Um den Besitz des Weibchens werden von den Männchen oft heftige Kämpfe ausgeführt. Das Weibchen pflegt zwei bis fünf Junge zur Welt zu bringen, die in ihrem spielerischen Wesen sehr an bunte junge Hauskätzchen erinnern. Eine säugende Alte, hebt Brehm hervor, wird zur Geißel für die ganze Gegend; denn sie raubt und mordet mit der allergrößten Kühnheit und ist dabei vorsichtiger als je.

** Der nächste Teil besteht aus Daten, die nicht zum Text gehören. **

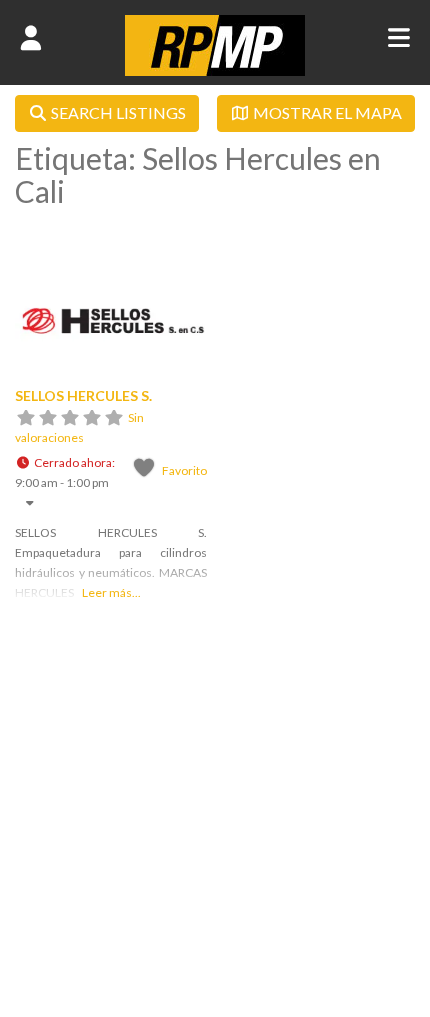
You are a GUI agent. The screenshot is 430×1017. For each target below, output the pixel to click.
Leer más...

Die Eingeborenen suchen den Räuber gewöhnlich in Fallen zu erlegen. Da der Leopard, schildert Junker, einige Tage nacheinander an den Ort zurückzukehren pflegt, wo er ein Opfer fand, so bauen die A-Sandé, um seiner habhaft zu werden, an der betreffenden Stelle das Gerüst einer Blockhütte, in der ein mächtiger Baumstamm als Fallklotz dient. Wird an der Lockspeise gezerrt, die aus einem Fleischrest, dem Bein oder Arm des tags zuvor getöteten Opfers besteht, so erschlägt der niedergehende Balken das gefräßige Raubtier. In Ostafrika wird der Leopard von den Europäern mit dem Tellereisen gefangen, auch werden oft Selbstschüsse gelegt. Meist wird ein kleiner Stall gebaut, schildert Fonck, mit offener Tür, vor der man die Falle gut verblendet aufstellt. In der kleinen Hütte wird in der Regel eine Ziege angebunden. Trotz aller Sorgfalt und Überlegung aber, mit der man ihn überlisten will, geht der Leopard oft genug am Eisen vorbei und bricht seitlich oder von der Rückwand durch, um sich den Köder zu holen. In andern Gebieten fangen die Neger das Raubtier auch in tiefen, mit spitzen Pfählen bewehrten Gruben. »Ich habe einmal,« schreibt Hutter, »den Fang eines Prachtexemplars in solcher Wildgrube mit angesehen. Speer auf Speer schleuderten die Bali (Nordkamerun) hinunter, wo das Tier bereits schwer verletzt auf einem der spitzen Pfähle hing. Aus zahlreichen, tiefen Wunden floß das Blut, und immer noch krümmte sich der schlanke, geschmeidige Leib des außerordentlich zählebigen Leoparden, peitschte der Schweif die Wände der Grube, fuhr zornfunkelnden Auges der Kopf mit aufgesperrtem Rachen bald an diesen, bald an jenen Speerschaft, und krachend splitterte das Holz unter dem Gebiß.«

Schon die alten Römer zur Kaiserzeit verstanden es, den Leoparden lebendig zu fangen; ließen sie doch bei ihren Zirkusspielen nicht selten Hunderte von Tieren auf einmal in die Arena zur » venâtio« (Tierhetze). Einige Wandgemälde, die man in Rom gefunden hat, veranschaulichen uns den Fang. Da sieht man, wie die Leoparden, rings von Soldaten umstellt, die hinter ihren hohen Stahlschilden geschützt stehen, in Kastenfallen gehen, darin sie in einem Spiegel sich selbst erblicken. Das dürfte aber gewiß nur ein lustiger Malerscherz gewesen sein.